(EXTRAIT DU DOCUMENT)
******************************

Comment définir le pardon?

Homélie pour le Dimanche XXIV, année A  (Mt 18, 21-35)

« Pardonne à ton prochain le tort qu’il t’a fait ; alors, à ta prière, tes péchés seront remis. Si un homme nourrit de la colère contre un autre homme, comment peut-il demander à Dieu la guérison ? » La première lecture de ce dimanche (Si 27, 30 – 28, 7) nous introduit déjà dans le thème principal : pardonner afin d’être pardonnés par Dieu.

Dans l’évangile, l’apôtre Pierre pense être généreux en disant de pardonner une faute jusqu’à sept fois. Il est vrai que les maîtres de la religion juive, les rabbins déclaraient qu’on devait pardonner jusqu’à 3 fois une offense et pas plus.

Le Seigneur ne veut pas pourtant limiter à une quantité, dire soixante-dix fois sept fois signifiait de façon même ironique et chargée d’une bonne humeur, « toujours pardonner ».

Et Il propose cette parabole de l’évangile de ce dimanche pour illustrer son enseignement.

Lisant et écoutant la parabole, nous pouvons pourtant manquer son sens profond, ce que Jésus voulait dire par rapport au dettes. Le premier serviteur devait au roi la quantité de dix mille talents (c’est-à-dire soixante millions de pièces d’argent). Chaque talent était l’équivalent de 34 kg d’argent. Ce serviteur devait au Roi une somme approximative de 34.000 kilogrammes d’argent. Chose presque impossible d’avoir, et beaucoup plus, impossible de payer, mais que ce bon Roi décide de remettre sans rien exiger.

Tandis que la dette que ce même serviteur exigera de payer avec même une punition à l’un de ses compagnons revenait à cent pièce d’argent, l’équivalent à 10 journées de travail, une somme qu’on pourrait mettre dans la poche ou dans le portefeuille.

L’exemple est clair, la première somme représente la gravité de nos péchés devant Dieu. Le péché a une gravité presque infinie. Gravité infinie en lui-même comme offense infligée à Dieu, mais en même temps limitée de la part de celui qui la commet, l’homme. Dieu a compassion de nous et par sa miséricorde nous pardonne nos péchés mais la dette que nous contractons devant Dieu pour nos péchés est exorbitante.

Mais le point d’importance n’est pas dans ce que Dieu pardonne qui est toujours digne d’admiration, mais dans ce que nous n’arrivons pas à pardonner à celui qui nous a offensé ou blessé.

Définir le pardon n’est pas facile, mais le pratiquer et vraiment l’accomplir dans nos vies demande un grand effort et un travail spirituel tout à fait sérieux.

Comment définir le pardon?

Commençons par quelques clarifications :

(i) Tout d’abord, le pardon est beaucoup plus que d’accepter ce qui s’est passé (l’action qui m’a blessé). Le pardon va au-delà de la simple acceptation. On pourrait accepter une offense dans le simple but égoïste de « passer à une autre chose», tout en gardant une froide indifférence envers l’autre qui m’a offensé.

******************************

(DONNÉES ENREGISTRÉES)
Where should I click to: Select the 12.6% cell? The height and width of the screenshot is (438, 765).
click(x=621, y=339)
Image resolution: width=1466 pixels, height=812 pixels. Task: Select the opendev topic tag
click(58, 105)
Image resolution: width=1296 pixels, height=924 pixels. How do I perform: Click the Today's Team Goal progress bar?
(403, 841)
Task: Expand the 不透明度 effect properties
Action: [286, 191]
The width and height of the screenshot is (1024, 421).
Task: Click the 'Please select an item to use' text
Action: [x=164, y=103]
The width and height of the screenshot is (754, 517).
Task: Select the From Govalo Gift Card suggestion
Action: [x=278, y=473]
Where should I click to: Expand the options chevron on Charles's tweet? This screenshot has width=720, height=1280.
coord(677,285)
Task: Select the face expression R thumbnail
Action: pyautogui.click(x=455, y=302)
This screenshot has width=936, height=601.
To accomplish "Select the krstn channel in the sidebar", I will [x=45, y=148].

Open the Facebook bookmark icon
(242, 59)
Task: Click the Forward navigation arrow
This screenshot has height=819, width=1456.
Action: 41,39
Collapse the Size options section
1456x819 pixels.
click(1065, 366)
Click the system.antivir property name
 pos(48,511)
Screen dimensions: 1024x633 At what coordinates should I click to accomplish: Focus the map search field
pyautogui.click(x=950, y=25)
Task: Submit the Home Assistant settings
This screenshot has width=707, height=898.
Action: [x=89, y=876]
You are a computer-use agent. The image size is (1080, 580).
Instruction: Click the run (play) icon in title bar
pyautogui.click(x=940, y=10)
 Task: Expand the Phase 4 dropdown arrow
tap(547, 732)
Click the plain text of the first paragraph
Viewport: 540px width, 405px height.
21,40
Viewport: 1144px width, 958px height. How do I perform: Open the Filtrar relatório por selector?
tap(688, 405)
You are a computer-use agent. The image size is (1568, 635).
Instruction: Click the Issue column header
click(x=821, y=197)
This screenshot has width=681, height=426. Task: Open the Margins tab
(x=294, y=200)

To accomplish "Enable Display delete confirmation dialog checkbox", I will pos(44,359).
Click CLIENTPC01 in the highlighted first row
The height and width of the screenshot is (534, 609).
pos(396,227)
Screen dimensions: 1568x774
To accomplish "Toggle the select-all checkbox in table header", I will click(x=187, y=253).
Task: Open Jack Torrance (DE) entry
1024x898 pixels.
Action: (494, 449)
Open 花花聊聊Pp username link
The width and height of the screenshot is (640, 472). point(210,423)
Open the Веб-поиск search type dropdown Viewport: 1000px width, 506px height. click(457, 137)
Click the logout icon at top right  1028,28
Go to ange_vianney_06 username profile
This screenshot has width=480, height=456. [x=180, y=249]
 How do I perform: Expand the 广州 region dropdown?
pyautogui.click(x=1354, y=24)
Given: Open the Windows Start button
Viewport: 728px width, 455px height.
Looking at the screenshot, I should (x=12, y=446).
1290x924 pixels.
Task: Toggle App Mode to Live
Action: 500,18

******************************

(CONSIGNES)
A – Dans la liste, substituez « tick box » à « checkbox » en reprenant les lignes depuis celle qui contient « I will pos(44,359). » jusqu'à celle qui contient « will click(x=187, y=253). », toutes deux comprises, sans rien modifier d'autre.
B – Reprenez l'homélie sur le pardon là où elle s'arrête et rédigez-en la suite.

(RÉPONSES)
A –
To accomplish "Enable Display delete confirmation dialog tick box", I will pos(44,359).
Click CLIENTPC01 in the highlighted first row
The height and width of the screenshot is (534, 609).
pos(396,227)
Screen dimensions: 1568x774
To accomplish "Toggle the select-all tick box in table header", I will click(x=187, y=253).

B –
(ii) C’est plus que cesser dans notre colère. Cesser dans la colère n’est qu’une partie du processus.

(iii) C’est beaucoup plus qu’une attitude neutre vis-à-vis de l’autre. Certains croient que le pardon revient à ne pas retenir le ressentiment. Une telle posture ne suffit pas ; il y a un but de ce processus de pardon beaucoup plus haut, surnaturel.  

 (v) D’un autre côté, il est important de remarquer que le pardon n’excuse pas l’agresseur. La femme injustement battue peut excuser la violence de son mari, se culpabilisant de l’avoir provoqué par ses paroles ou ses actes même si ce n’est pas vrai ou que cela n’est pas toute la vérité (. Cela déforme le vrai pardon, suggérant que pardonner signifie se contenter d’être une personne battue, utilisée ou maltraitée, permettant à ces situations de continuer sans solution.

Tout au contraire ; pardonner signifie admettre que ce qui s’est passé était mal et qu’il ne faut pas qu’il se répète.

(vi) Le pardon n’équivaut pas non plus à oublier les mauvais souvenirs. Le pardon ne produit pas d’amnésie; au contraire, il y a des moments où il est nécessaire de se souvenir de détails très spécifiques des événements qui nous ont blessés afin de guérir notre mémoire.

 (viii) Pardonner ce n’est pas le fait de dire : “Je te pardonne” quand nos paroles de pardon contiennent dedans un certain mépris.

(ix) Enfin, le pardon n’est pas non plus identifié, bien qu’il soit étroitement lié, à la réconciliation. Le pardon est une étape dans le processus de réconciliation, puisque celui-ci, sans pardon, devient une simple trêve où chaque partie cherche l’opportunité de reprendre les hostilités. La réconciliation réelle exigera le pardon des deux parties, car dans de nombreux cas, il y aura des dommages des deux côtés. La réconciliation nécessite également d’une confiance renouvelée, et parfois cela n’est pas possible. La réconciliation exige également que les deux parties soient prêtes à reprendre la relation, et parfois une seule des parties est prête à faire cet effort.

Il peut donc arriver que quelqu’un pardonne sans se réconcilier (parfois parce que l’autre partie ne veut pas franchir ce pas), mais jamais deux personnes ne pourront faire la réconciliation sans vraiment se pardonner l’une à l’autre. Si le délinquant reste fixé dans son mal et ne change pas, la réconciliation est impossible.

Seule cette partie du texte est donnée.